Fig 7.

Chromatin modification profiles of the Gata1 locus in BMMCs. (A) A ChIP assay was performed across the Gata1 locus using normal rabbit IgG, anti-AcH3 antibody, or anti-trimethylated lysine 4 of histone H3 (K4me3) antibody in BMMCs at days 30 to 40 of culturing. Immunoprecipitated DNA was quantified by real-time PCR in duplicate using primers specific for the regions containing GATA sites of the Gata1 locus. The exon 6 (ex6) coding region was amplified as a negative control.
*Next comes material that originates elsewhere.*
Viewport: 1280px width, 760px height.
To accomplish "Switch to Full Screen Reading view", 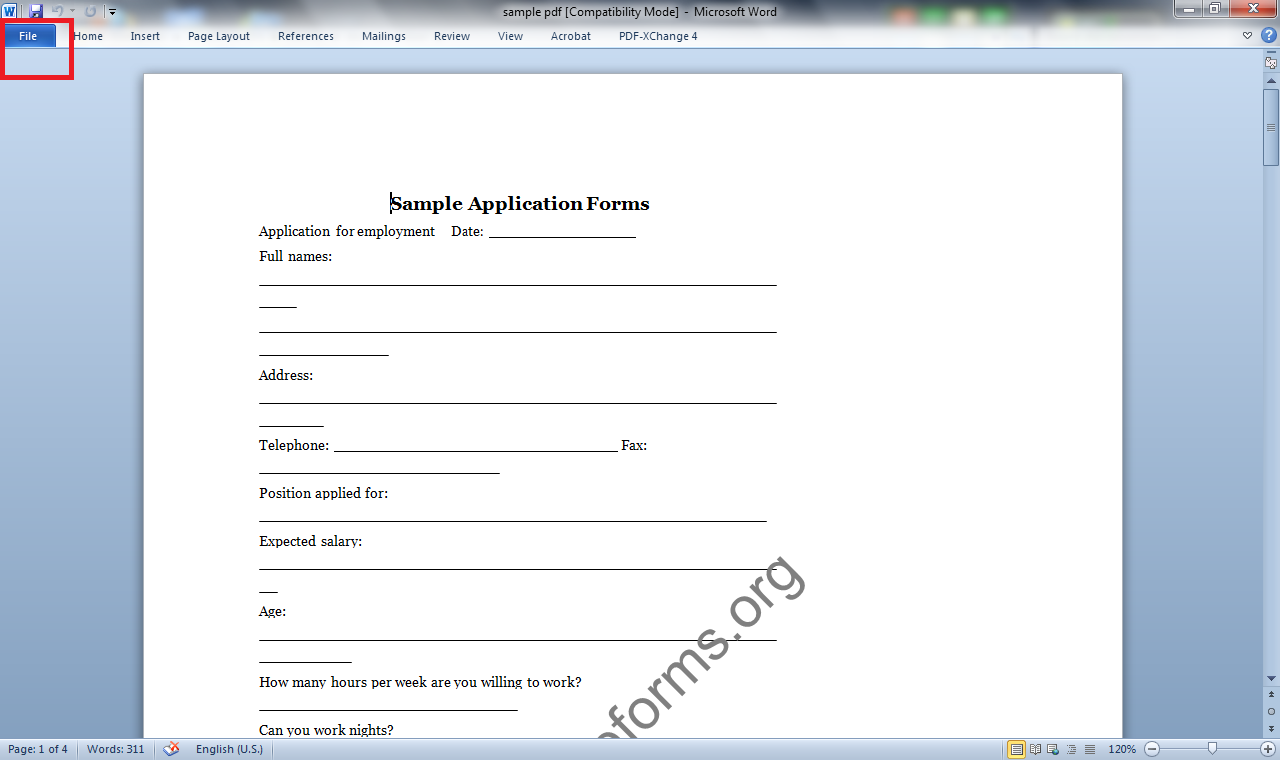I will (1035, 748).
Values were normalized to a control ChIP using anti-histone H3 antibody and are shown as averages and SD of data obtained from 4 independent experiments. (B) Chromatin fragments were prepared from BMMCs on the specified culture days (days 14, 22, and 28 of culturing) and from MEL cells. ChIP assays were carried out in the G1HE and dblGATA regions using normal rabbit IgG (IgG), anti-AcH3 antibody, anti-AcH4 antibody, and anti-histone H3 antibody. Immunoprecipitated DNA was quantified by real-time PCR in duplicate using primers specific for the G1HE and dblGATA. Values were normalized to a control ChIP using anti-histone H3 antibody. *, P < 0.05, and **, P < 0.01 compared with the data from day 14.